Я оглянулся на миссис Смитерс через плечо. Она часто хлопала выпученными глазами, а на лице у нее застыла глупая улыбка. Болтая головой из стороны в сторону, она в такт хлопала в ладоши, нечто подобное я видел у нас дома у черномазых, впавших в религиозный экстаз. Совсем забыв о Лалли, я отпустил его, потому что хотел понять, что происходит с миссис Смитерс. Потом я увидел, что с Лалли тоже что-то произошло. Он напрягся и в упор уставился на нее, словно в каком-то трансе.
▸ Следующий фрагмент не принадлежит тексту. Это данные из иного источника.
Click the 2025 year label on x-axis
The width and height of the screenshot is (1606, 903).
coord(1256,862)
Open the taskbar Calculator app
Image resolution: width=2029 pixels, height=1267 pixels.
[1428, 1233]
И вдруг вскочил на диван рядом с ней, рухнул на колени и начал бешено хлестать ее по щекам.
– Не вмешивайся, не вмешивайся! – орал он, хотя я и не думал двигаться с места. – Я знаю, что делаю, я знаю, что делаю!
Я стоял и тупо смотрел на происходящее. И хотя я не понимал, что случилось, одно мне было ясно: Лалли уже не злится, и она тоже, и что бы между ними двоими ни произошло, а это было чудовищно и произвело на меня жуткое впечатление, мне было ясно, что ничего подобного я в жизни не видел, но все это меня не трогало, было безразлично.
Когда он перестал хлестать ее по лицу, она выдохнула полной грудью, и от этого выдоха вздрогнула вся комната. Голова миссис Смитерс откинулась назад, Лалли наклонился к ней и дважды поцеловал в губы.
Потом взглянул на меня, часто заморгал, словно не веря своим глазам, словно только теперь заметив, что с ними был кто-то еще.
И снова перевел взгляд на миссис Смитерс, которая уже подняла голову. Лицо у нее было красное, как ошпаренное, такое красное, что даже грим был незаметен.
Я был совершенно измотан и опустился в кресло: почему-то у меня болели ноги.
Миссис Смитерс молча встала, взяла свой дождевик и шляпку. Лалли помог ей надеть плащ. Со мной он не разговаривал, далее не смотрел в мою сторону. Оба вели себя так, словно были одни где-то на краю света. Направились к дверям, распахнули их и вышли. Даже и тогда не сказали ни слова и оставили двери настежь.
Резкий порыв ветра бросил на ковер капли дождя и пронесся по всей комнате.